Instructions to follow >> Write out each line of the material again, word for word.

Given data >>
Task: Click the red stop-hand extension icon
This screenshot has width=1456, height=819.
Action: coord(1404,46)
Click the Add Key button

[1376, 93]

Written response >>
Task: Click the red stop-hand extension icon
This screenshot has width=1456, height=819.
Action: coord(1404,46)
Click the Add Key button

[1376, 93]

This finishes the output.